Render the entries from the line containing "Switch to the Wildfire tab" through the end of the entries as a numbered list, leaving out blank lines.

**RECORDS FOR PROCESSING:**
——————————

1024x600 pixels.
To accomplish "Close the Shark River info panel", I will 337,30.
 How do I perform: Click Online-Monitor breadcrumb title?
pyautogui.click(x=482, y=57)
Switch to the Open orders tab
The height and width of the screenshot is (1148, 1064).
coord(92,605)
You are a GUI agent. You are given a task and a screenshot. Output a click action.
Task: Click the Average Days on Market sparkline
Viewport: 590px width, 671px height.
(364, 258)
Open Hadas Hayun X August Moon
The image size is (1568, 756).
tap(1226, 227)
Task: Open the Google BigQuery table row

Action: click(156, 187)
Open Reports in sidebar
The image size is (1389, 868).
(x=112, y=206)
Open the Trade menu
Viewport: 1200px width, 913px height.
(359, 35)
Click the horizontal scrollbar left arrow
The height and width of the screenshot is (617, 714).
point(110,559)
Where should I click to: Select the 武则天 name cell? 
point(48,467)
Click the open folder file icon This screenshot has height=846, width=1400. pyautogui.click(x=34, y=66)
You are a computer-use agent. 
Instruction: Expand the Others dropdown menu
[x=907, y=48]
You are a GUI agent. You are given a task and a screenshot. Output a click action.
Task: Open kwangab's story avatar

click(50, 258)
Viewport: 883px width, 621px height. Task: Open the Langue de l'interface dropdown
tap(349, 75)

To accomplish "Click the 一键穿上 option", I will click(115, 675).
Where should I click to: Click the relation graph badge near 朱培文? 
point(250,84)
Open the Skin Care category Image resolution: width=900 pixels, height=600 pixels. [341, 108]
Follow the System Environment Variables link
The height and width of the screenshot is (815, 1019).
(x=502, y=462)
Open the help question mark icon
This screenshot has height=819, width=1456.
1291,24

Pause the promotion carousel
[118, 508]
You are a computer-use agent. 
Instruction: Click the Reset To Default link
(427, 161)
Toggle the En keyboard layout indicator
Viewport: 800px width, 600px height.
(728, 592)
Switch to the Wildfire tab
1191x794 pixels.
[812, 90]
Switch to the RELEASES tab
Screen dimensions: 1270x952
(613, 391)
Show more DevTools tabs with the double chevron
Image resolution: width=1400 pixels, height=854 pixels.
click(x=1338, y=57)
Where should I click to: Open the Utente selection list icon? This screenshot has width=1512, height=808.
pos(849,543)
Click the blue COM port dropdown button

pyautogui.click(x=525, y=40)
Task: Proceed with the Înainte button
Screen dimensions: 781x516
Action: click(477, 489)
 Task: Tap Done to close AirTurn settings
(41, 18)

——————————

**RESULT:**
1. Switch to the Wildfire tab
2. 1191x794 pixels.
3. [812, 90]
4. Switch to the RELEASES tab
5. Screen dimensions: 1270x952
6. (613, 391)
7. Show more DevTools tabs with the double chevron
8. Image resolution: width=1400 pixels, height=854 pixels.
9. click(x=1338, y=57)
10. Where should I click to: Open the Utente selection list icon? This screenshot has width=1512, height=808.
11. pos(849,543)
12. Click the blue COM port dropdown button
13. pyautogui.click(x=525, y=40)
14. Task: Proceed with the Înainte button
15. Screen dimensions: 781x516
16. Action: click(477, 489)
17.  Task: Tap Done to close AirTurn settings
18. (41, 18)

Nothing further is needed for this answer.